>>>

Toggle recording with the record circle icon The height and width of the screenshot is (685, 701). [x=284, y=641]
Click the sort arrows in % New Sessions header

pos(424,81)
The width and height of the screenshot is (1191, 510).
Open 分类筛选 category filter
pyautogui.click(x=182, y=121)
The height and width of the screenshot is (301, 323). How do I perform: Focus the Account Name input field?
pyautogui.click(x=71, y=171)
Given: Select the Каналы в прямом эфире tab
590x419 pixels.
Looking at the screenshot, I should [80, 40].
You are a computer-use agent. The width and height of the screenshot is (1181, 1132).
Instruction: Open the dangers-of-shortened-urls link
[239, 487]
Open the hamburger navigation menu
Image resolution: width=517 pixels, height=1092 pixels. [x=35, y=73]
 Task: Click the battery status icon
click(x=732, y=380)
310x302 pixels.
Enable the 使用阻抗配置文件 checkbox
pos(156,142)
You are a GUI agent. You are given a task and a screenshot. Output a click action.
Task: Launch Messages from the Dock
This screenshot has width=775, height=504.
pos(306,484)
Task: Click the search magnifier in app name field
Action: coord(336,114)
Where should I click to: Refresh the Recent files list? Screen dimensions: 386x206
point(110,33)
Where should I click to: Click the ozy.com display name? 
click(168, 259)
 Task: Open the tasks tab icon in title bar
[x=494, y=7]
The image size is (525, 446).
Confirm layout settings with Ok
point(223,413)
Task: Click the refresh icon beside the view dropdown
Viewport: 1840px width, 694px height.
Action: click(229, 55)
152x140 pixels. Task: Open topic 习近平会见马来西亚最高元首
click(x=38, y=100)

<<<

Instructions to follow:
Please tally the lines in the data above containing the string "agent", and give the number alone.

Exercise answer:
2